Already when I search Google or Yahoo or MSN for "population of Peru," I get the figure I want without the need to sift through a grab bag of geography and history pages for that small bit of factual information. Some of the engines will respond with a correct answer to "2 + 2 - 1/17" or "map Georgia." Credit text analytics at work. We have natural language processing (NLP) to detect implied query, to discern and extract and disambiguate "entities," such as place names, and to pull information from documents identified as possibly containing answers.
That last answer-extraction stage can use Web-search results or authoritative reference sources, such as Wikipedia or technical manuals, for particular business domains. It is facilitated by search-BI interfaces (explored in my July column, "Will Search Deliver Better BI?) and adapters that let search engines reach into the deep Web of databases and operational systems not indexed by Web spiders. The final step is to formulate and present a single answer by assessing and weighing the available sets of facts and figures.
You can try several question-answering sites on the Web: Two that come to mind are brainboost.com, which taps the answer.com reference site, and start.csail.mit.edu, MIT Professor Boris Katz's site that has been up since 1993. An active academic community has been looking at this application of NLP and text mining, and a Web search will turn up a variety of demonstration sites. I particularly like TextMap at the University of Southern California, which provides an optional technical analysis of questions. Academic and industrial R&D efforts benefit from collaboration and competition at venues such as the Cross-Language Evaluation Forum and the Text Retrieval Conference, sponsored by the U.S. National Institute of Standards and Technology.
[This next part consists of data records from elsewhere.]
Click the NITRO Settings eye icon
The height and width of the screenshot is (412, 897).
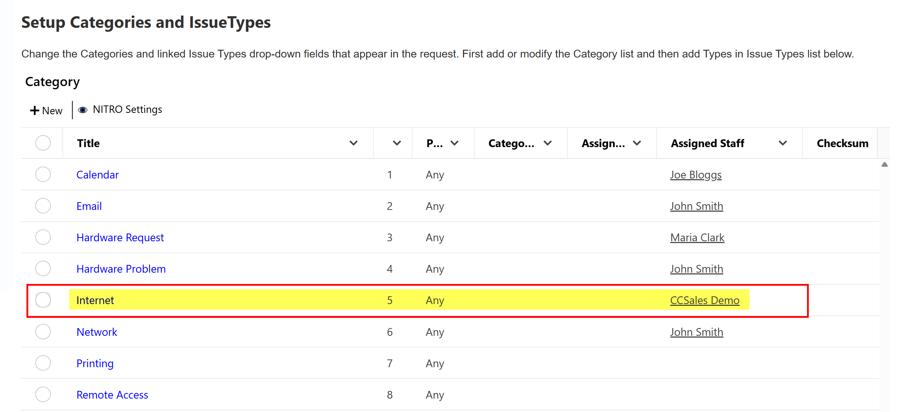tap(83, 110)
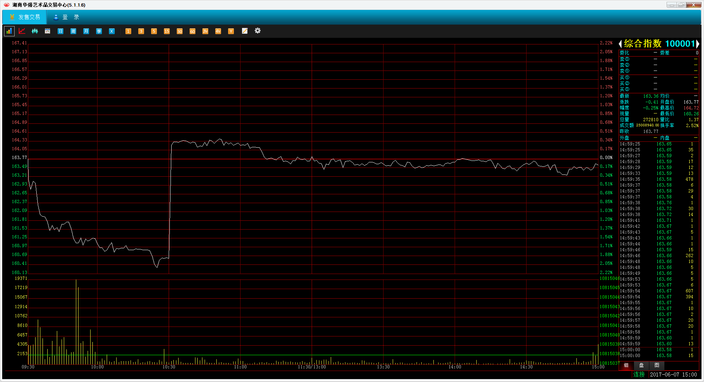Go to next index with right arrow
This screenshot has height=382, width=704.
tap(697, 44)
If you try a few systems, you'll see that much work remains to be done. Even purpose-built question-answering systems, which do a better job than conventional search engines, rapidly go off track in the face of complexity. A modifier added to a simple question--"What is the Latino population of Miami, Florida?" for instance--knocks out every system I've tried.
Brainboost almost got that last question right but ultimately could not assemble fragments available in its reference source into an on-target response. Researchers are only starting to attempt more complex questions where the answer must be composed from bits and pieces found in disparate sources, according to Diego Mollá, a senior lecturer at Macquarie University, Sydney, Australia. They are also grappling with conceptual (as opposed to factual) questions about abstract ideas such as truth and value and, Mollá says, they are trying to come up with reliable ways to evaluate the correctness of longer answers extracted from sources.
Glotzbach tells me that much of Google's work involves better understanding user intent. The biggest challenges, he says, are comprehending searches of only a word or two, and, paradoxically, those containing additional modifiers, which would create more precise, less ambiguous questions.
My take is that good answers will require significant progress on many fronts. The potential payoff--search done right--will justify efforts.